Bottom line, Markov’s deep hockey sense and playmaking are still very much at an elite level while his fitness remains intact. That combination promises to make him an asset to any defensive unit.
After losing out in the 2015 Gagarin Cup final, Ak Bars began a restructuring of the team. Long-serving stalwarts, guys like Ilya Nikulin, Evgeny Medvedev, Konstantin Korneyev and Konstantin Koltsov, moved on to leave a roster rich in talent but lacking in big-game experience. Ak Bars looked a bit green, and not just because of their jerseys.
This summer has brought a clear attempt to remedy that and bring in a ‘been there, done that’ player. Danis Zaripov was due to provide that big-game know-how, but circumstances left that plan in tatters. Markov, despite fulfilling a very different role on the ice, brings the same level of knowledge to the locker room. When the season gets to the business end, when playoff passions rage, having a calming, stabilizing presence on the roster can be the difference between victory and defeat.
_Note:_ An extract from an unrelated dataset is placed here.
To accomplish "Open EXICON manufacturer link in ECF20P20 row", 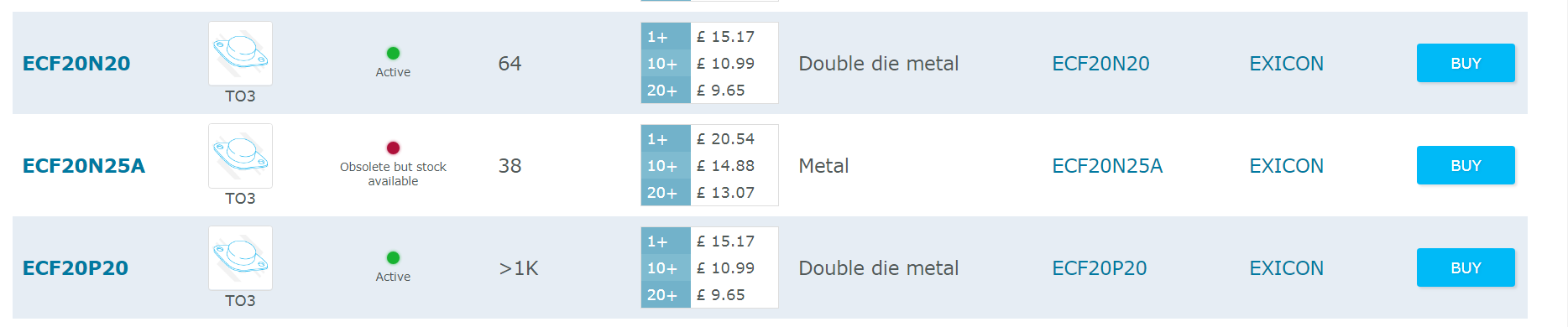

Some were surprised that Markov, a product of the Voskresensk school and a player whose entire career in Russian hockey was played in and around Moscow, opted for a move to Tatarstan. Even his lock-out posting in 2012-13 took him to Vityaz, rather than one of the powerhouses of the East. The Eastern Conference is unfamiliar territory for him. But Zinetula Bilyaletdinov is anything but unfamiliar. Coach Bill brought a young Markov to Dynamo Moscow in 1998. During those two seasons, which brought silver then gold in the Russian Super League, he nurtured the defenseman’s talents. And, when Markov was unveiled in Kazan earlier this week, he highlighted the importance of reuniting with his old mentor.
“The fact that I played for Zinetula Bilyaletdinov at Dynamo, before I even went to the NHL, played a significant part [in deciding to sign for Ak Bars],” Markov said. “I know what he expects of his players, and I’m really glad that we’ll be working together again. You could say that it’s thank to him that I became the player I am.”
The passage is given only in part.